Transfer Price Agreement Example

Transfer Price Agreement Example: Understanding the Basics

If you`re involved in international business, you`ve probably heard of the term “transfer pricing.” It refers to the price at which goods or services are transferred between related companies, such as different subsidiaries of the same multinational corporation. Transfer pricing has a significant impact on tax liabilities, as different countries have different tax rates and regulations. To ensure compliance with tax laws and avoid disputes with tax authorities, companies need to establish transfer price agreements. In this article, we`ll provide a transfer price agreement example and explain the key elements of such agreements.

Overview of Transfer Pricing

Transfer pricing is a challenging issue for multinational corporations, as it involves balancing economic efficiency, legal compliance, and business strategy. Companies need to consider various factors when setting transfer prices for intra-group transactions. For example, they need to take into account the value of the product or service, the market conditions, and the location of the parties involved. A transfer price that is too high or too low can result in tax penalties, audit assessments, or reputational damage.

To mitigate these risks, transfer pricing regulations require companies to establish transfer price agreements. Such agreements specify the terms and conditions of intra-group transactions, including the transfer prices and the methods used to determine them. Transfer price agreements are typically negotiated between the parties involved, but they may also be subject to review and approval by tax authorities.

Transfer Price Agreement Example

Let`s take a simple transfer price agreement example to illustrate the concept.
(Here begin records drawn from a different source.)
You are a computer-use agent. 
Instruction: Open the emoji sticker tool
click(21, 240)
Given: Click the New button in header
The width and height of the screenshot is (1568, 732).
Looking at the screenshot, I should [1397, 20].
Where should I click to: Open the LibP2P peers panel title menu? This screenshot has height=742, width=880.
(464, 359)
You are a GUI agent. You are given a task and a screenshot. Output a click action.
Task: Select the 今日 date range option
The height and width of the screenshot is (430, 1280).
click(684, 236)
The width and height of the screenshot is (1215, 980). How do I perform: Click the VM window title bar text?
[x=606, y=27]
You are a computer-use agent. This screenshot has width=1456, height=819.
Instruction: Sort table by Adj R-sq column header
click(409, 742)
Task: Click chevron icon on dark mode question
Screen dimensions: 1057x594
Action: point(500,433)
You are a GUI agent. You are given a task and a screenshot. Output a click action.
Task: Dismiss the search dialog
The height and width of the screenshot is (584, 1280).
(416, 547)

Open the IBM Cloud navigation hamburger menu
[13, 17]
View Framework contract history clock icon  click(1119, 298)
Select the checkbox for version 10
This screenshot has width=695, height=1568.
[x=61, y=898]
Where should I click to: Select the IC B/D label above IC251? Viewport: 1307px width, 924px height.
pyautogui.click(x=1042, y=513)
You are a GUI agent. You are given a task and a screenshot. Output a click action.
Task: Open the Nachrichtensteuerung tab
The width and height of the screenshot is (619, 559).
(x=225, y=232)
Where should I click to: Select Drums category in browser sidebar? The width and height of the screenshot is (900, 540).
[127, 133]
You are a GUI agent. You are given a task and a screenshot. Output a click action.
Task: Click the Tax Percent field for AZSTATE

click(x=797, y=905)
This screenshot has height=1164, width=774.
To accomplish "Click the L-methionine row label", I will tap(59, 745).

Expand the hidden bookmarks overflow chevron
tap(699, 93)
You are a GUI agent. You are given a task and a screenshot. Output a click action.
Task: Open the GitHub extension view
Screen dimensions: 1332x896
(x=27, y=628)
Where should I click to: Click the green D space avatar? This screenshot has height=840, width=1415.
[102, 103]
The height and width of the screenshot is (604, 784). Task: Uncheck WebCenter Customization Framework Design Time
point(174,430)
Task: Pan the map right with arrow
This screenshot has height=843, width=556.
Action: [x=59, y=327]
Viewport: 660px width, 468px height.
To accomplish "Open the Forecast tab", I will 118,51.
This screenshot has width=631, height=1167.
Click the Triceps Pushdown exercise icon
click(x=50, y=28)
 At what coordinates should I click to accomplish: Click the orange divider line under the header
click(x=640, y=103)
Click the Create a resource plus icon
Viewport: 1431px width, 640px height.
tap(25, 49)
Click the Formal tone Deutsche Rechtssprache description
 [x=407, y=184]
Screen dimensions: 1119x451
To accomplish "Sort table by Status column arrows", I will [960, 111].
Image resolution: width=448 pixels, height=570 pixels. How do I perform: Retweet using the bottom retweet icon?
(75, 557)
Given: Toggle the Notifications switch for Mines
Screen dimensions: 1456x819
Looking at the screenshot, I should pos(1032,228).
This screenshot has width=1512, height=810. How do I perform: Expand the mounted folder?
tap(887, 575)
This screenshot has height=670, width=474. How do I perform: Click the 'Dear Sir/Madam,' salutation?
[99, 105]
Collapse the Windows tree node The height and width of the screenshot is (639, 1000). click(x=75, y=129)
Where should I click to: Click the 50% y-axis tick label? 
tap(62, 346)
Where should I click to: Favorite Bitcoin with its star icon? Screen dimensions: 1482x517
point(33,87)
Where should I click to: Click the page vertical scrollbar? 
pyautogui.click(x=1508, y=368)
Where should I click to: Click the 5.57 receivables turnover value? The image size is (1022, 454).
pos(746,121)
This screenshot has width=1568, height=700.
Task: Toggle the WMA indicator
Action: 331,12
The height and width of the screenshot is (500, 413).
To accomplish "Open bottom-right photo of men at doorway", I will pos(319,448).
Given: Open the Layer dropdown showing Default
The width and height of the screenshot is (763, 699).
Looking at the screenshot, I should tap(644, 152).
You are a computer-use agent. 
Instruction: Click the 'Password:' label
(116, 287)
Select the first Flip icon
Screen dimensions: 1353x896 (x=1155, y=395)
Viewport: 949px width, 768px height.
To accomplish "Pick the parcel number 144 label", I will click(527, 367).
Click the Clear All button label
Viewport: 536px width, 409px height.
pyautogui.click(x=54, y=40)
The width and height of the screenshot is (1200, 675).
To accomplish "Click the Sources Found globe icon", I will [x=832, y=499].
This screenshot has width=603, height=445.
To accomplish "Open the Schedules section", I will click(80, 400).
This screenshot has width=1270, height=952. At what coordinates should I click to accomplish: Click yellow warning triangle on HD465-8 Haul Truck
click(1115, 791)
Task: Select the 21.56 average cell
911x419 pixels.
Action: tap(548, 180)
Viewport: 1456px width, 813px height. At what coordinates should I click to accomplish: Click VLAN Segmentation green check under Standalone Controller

Suppose that Company A, which is based in Country X, has a subsidiary called Company B, which operates in Country Y. Company A sells a product to Company B for $100, which Company B then sells to a third-party customer for $150. The transfer price agreement between Company A and Company B specifies that the transfer price for this transaction is based on the cost plus method, which means that Company B pays Company A the cost of production plus a markup of 20%.

The cost of production for this product is $80, which includes direct costs such as materials, labor, and overhead. Therefore, the transfer price for this transaction is $96 (i.e., $80 + $16 markup). This transfer price is deemed to be arm`s length, which means that it reflects the price that unrelated parties would have agreed upon under similar circumstances. If the transfer price were significantly higher or lower than $96, it could trigger tax adjustments or penalties.

Key Elements of Transfer Price Agreements

Transfer price agreements typically include the following elements:

1. Description of the parties involved, including their relationship and the nature of the transaction.

2. Methodology used to determine the transfer price, such as the cost plus method, the resale price method, or the profit split method.

3. Criteria for selecting the most appropriate transfer pricing method, such as the availability of reliable comparables, the nature of the product or service, and the level of risk involved.

4. Documentation requirements, such as the need to maintain contemporaneous records of transfer pricing analyses, including financial data, market research, and other relevant information.

5. Dispute resolution mechanisms, such as the use of arbitration, mutual agreement procedures, or advance pricing agreements.


Transfer pricing is a complex issue that requires careful consideration and planning. Transfer price agreements can help companies mitigate the risks of non-compliance with tax laws and avoid disputes with tax authorities. By following established transfer pricing methodologies and documenting their transfer pricing analyses, companies can ensure that their intra-group transactions are conducted at arm`s length prices. This transfer price agreement example should provide a basic understanding of how transfer pricing works and why it`s important for international business.